A menudo me veo en la tesitura de no poder explicar bien por qué una obra es tan especial. Mal asunto cuando me dispongo a ponerlo por escrito y compartirlo con los lectores. Pero es tan complicado explicar qué hace especial a las pinturas negras de Goya sin hablar de técnica, de mérito, de composición. Apelar, sencillamente, a las vísceras. A contemplar algo que va más allá de los sentidos y que ataca a nuestro interior. Me sucede con Moby Dick, a sabiendas de que hay lectores a quienes no les dice nada. Me sobrecoge cada vez que voy a un buen concierto. Me pasa con Disco Elysium. Ha sido capaz de emocionarme con las cosas más sencillas: no ha necesitado unos gráficos de espanto, unas mecánicas innovadoras, no ha necesitado provocar, ni apelar a la sorpresa o el drama descarnado. Se cuece a fuego lento, muy lento, más de veinte horas de juego en que lo que más he hecho ha sido leer. El elenco parece vivo, pero porque cada uno habla de una forma diferente, siente de una forma diferente, nos habla de su pasado, de sus sueños, con una verdad imposible de eludir. Ocurre como en las buenas novelas, los personajes cobran vida. La complejidad de su mundo solo es comparable a la sencillez con que emociona.

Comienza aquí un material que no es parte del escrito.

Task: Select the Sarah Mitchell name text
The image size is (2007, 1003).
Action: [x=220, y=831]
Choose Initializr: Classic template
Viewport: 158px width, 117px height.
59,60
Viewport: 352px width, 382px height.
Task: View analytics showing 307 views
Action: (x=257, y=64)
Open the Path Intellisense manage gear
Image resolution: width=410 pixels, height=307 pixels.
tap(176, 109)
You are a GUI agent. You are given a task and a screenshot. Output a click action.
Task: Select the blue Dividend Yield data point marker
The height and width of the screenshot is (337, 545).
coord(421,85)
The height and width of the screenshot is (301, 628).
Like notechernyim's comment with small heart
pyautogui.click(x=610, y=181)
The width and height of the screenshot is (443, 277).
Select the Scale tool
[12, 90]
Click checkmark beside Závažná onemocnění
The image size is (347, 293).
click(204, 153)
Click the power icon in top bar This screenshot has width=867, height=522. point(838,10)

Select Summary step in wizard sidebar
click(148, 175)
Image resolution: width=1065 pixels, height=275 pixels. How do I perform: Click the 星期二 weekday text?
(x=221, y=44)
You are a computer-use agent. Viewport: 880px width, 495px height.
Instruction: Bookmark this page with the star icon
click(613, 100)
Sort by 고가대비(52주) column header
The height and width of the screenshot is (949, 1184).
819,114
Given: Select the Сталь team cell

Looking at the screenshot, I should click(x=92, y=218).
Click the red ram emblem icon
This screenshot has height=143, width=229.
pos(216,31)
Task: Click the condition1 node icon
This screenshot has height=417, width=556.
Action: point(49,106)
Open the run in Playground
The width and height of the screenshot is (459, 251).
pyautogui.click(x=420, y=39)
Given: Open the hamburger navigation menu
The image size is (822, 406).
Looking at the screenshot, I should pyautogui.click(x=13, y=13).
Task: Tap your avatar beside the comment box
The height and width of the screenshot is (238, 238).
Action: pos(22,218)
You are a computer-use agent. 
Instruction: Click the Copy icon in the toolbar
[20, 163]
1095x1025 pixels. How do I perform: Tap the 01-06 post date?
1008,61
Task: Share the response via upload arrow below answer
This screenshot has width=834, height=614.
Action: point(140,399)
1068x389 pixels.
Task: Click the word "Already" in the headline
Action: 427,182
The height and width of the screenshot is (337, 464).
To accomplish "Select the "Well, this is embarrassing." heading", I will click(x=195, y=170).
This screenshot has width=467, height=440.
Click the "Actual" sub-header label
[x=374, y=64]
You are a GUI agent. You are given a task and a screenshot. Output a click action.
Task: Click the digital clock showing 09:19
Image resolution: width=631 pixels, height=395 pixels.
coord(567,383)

Disco Elysium se merece el triunfo de no ser comparado, ni comprable, con nada. Podríamos enarbolar cientos de referencias directas o indirectas, dentro y fuera del medio. Como los grandes RPG, las mejoras novelas, el cine, el teatro, el cómic. Es Maus en su ambición social, como Look Homeward, Angel en su obsesión estilística, The lord of the rings en su mitología y así etcétera y etcétera. Es el Ciudadano Kane de los videojuegos, el Apocalypse Now de los videojuegos. Es, quizás, el Videojuego de los videojuegos. O nada de eso. Quizás solo es una sencilla historia adornada con cientos de complejos mecanismos para que no se nos olvide que es algo que se juega, no un libro. Es una historia de añorar el pasado y temer el futuro. Es un collage de voces que narran con infinita bondad, con malvada perversión, con incontestable tristeza. ¿Es divertido? ¿Es largo? ¿Es re-jugable? No sé qué responder, todos esos apelativos con los que condicionamos la valía de un videojuego se me antojan inútiles para hablar de Disco Elysium. Es único. Es genuino. Quizás despierte algo en ti, querido lector, como lo ha despertado en mí o quizás no. Tal vez no lo haga ahora pero lo haga en el futuro. Es un ejercicio de creación absoluto, de abstracción, y no teme que los jugadores lo repudien por ello. Encontrará quien lo disfrute. Viene abalado por arrasar en premios, por una nota en Metacritic de 91. Uno y mil sellos de “Must Play”. Pero, ¿acaso todo esto importa? Disco Elysium pasará a la historia, estoy seguro. Lo hará como lo hicieron muchas obras difíciles de entender, de conectar, de compartir. Es complejo, demanda la atención y la implicación del jugador. Y quien no esté dispuesto, mejor que se quede al margen.